=== FRAGMENTO DEL TEXTO ===

Hasta me parece que puedo retraerme treinta años atrás en la vida
de Jesús, a los días en que un Jesús niño camina junto al hombre que es su padre,
y se llama José. Y el niño pregunta:
—¿Qué vamos a hacer?
—Vamos a sembrar.
—¿Y qué es sembrar?
—Echar las semillas en la tierra.
—Qué son las semillas.
—Es lo que traen dentro los frutos, como huesos chiquitos.
—¿Para qué?
—Para que salgan más frutos
—¿Y cómo salen más frutos?
—Cuando la semilla se rompe.
—¿Y cuándo se va a romper la semilla?
—Después de varios días.
—¿Y cuando se rompa ya tendremos frutos?
—No. Primero tienen que salir las flores.
—¿Y qué son las flores?
—¡Lo que más disfruta mamá!
Pero después de la imagen viene la explicación: La vida no tiene
sentido si uno sólo se ama egoístamente a uno mismo. Si uno no es capaz de ver
más allá de su propia nariz, el corazón se queda vacío, frío y muerto. En
cambio, si uno está dispuesto a sacrificar un poco de su tiempo y de su
comodidad, de su seguridad y de su disfrute porque la compasión se lo exige,
¡enhorabuena!, su corazón se ha ensanchado y es capaz de recibir más vida.

===

* ENUNCIADO DEL EJERCICIO:
Pasa al inglés esta oración del fragmento del texto: «La vida no tiene sentido si uno sólo se ama egoístamente a uno mismo.» Los datos proceden de una fuente distinta.

=== DATOS MOSTRADOS ===

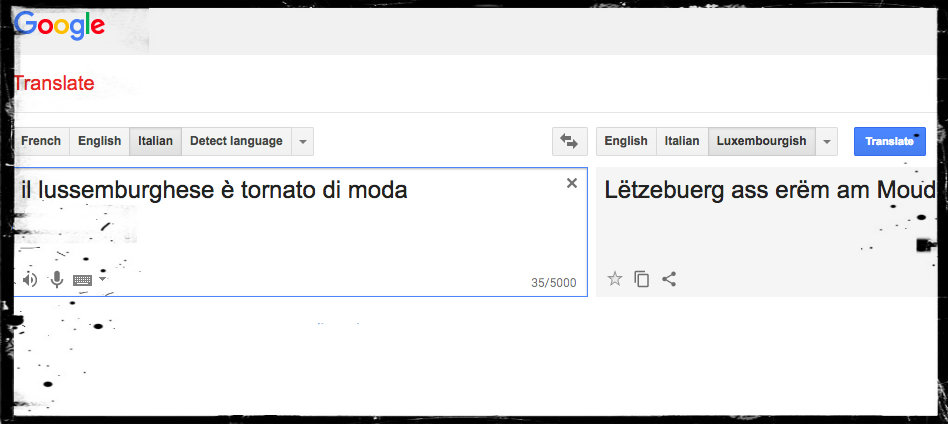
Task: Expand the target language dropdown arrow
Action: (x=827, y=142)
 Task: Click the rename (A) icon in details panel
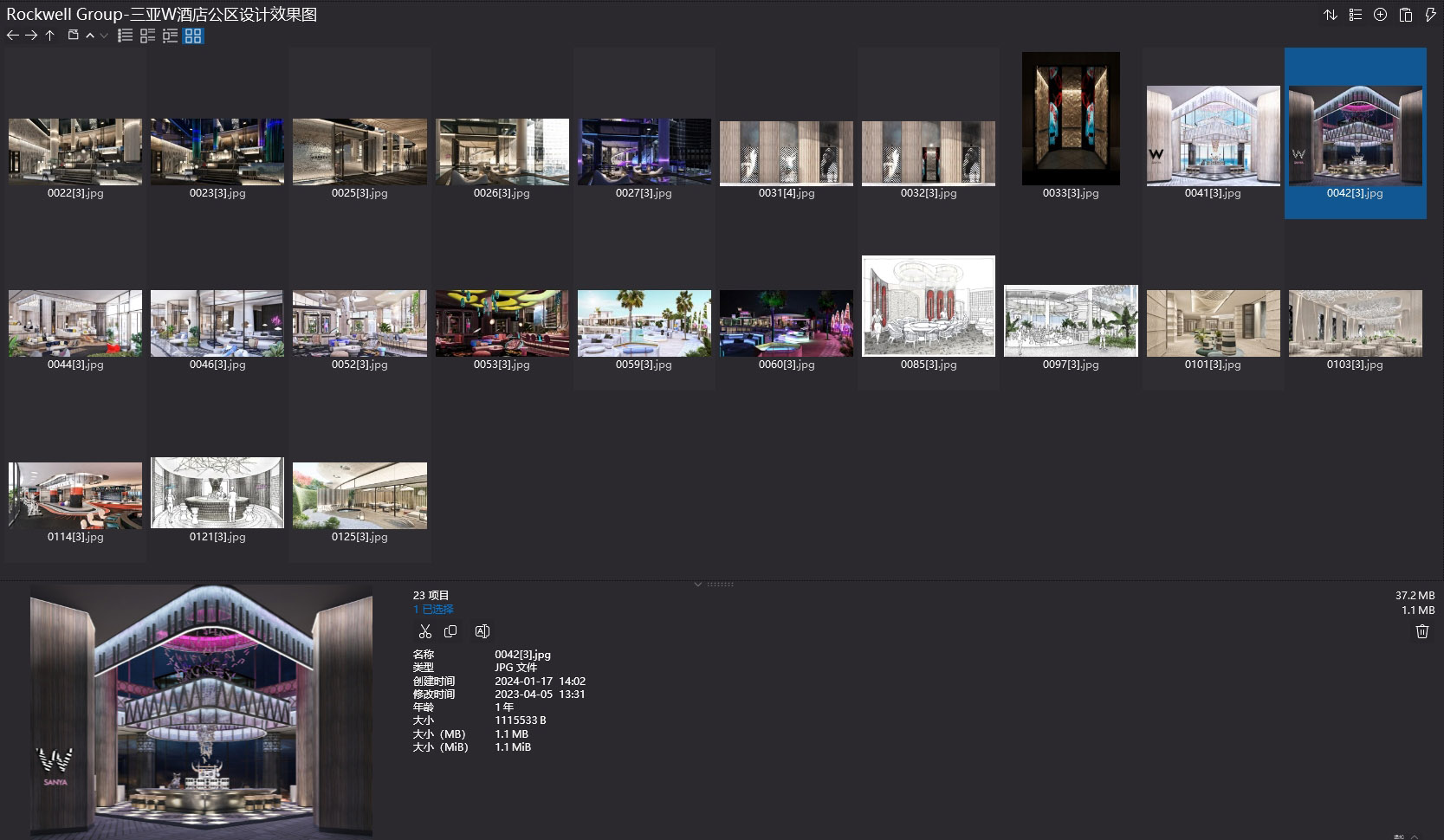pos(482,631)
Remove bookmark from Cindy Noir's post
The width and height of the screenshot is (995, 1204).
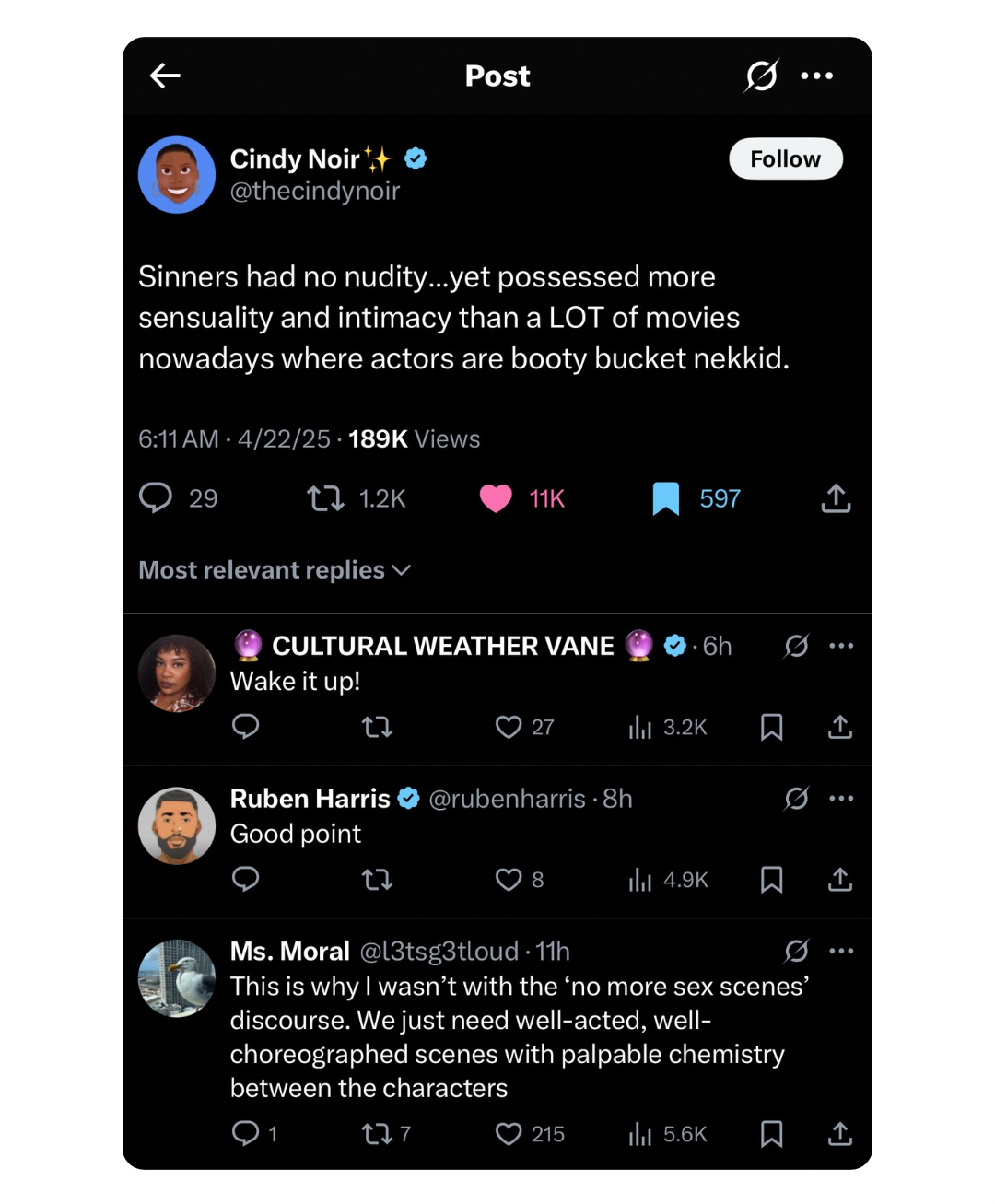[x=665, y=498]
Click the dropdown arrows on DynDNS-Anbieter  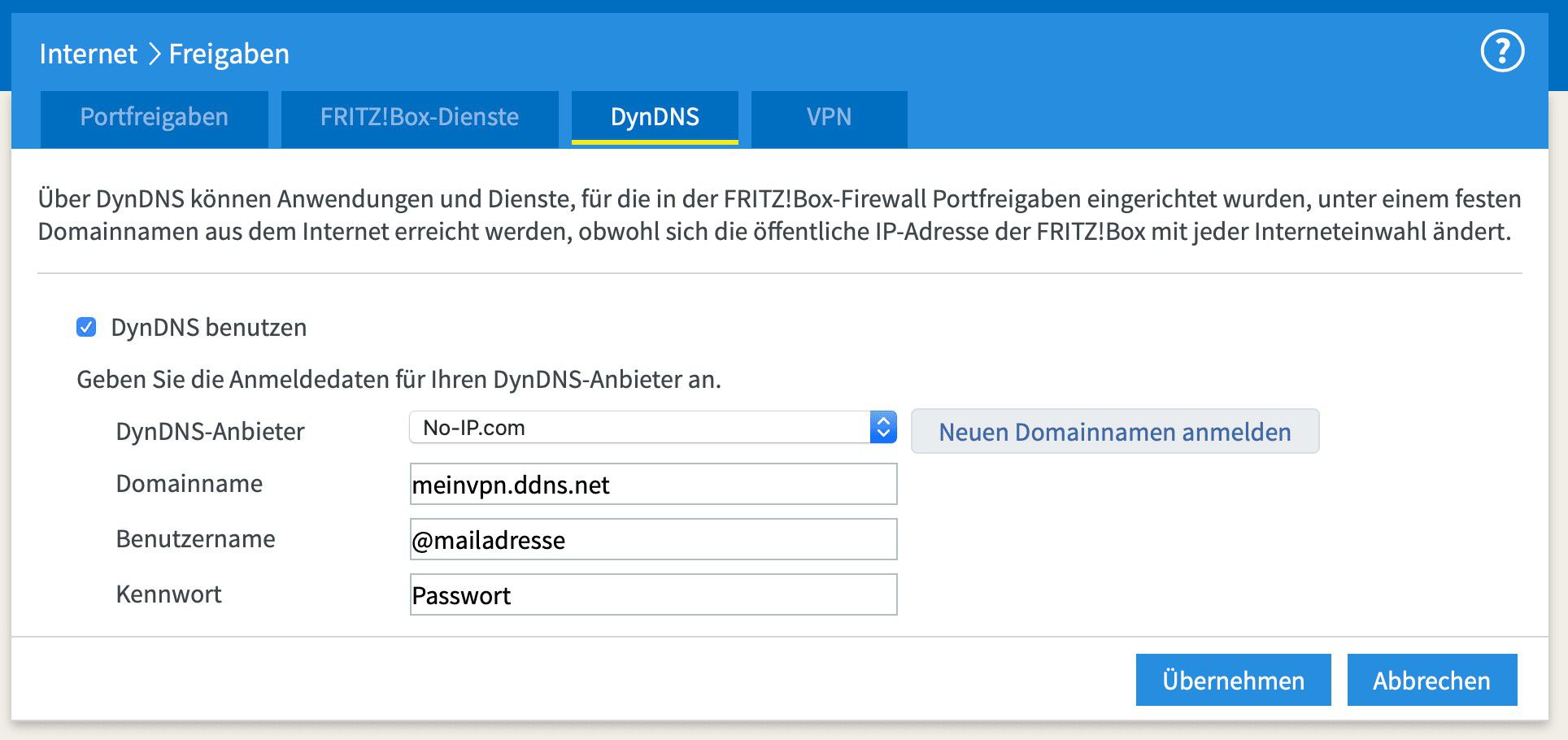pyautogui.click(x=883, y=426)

===

* RESULTADO ESPERADO:
Life has no meaning if one only loves oneself selfishly.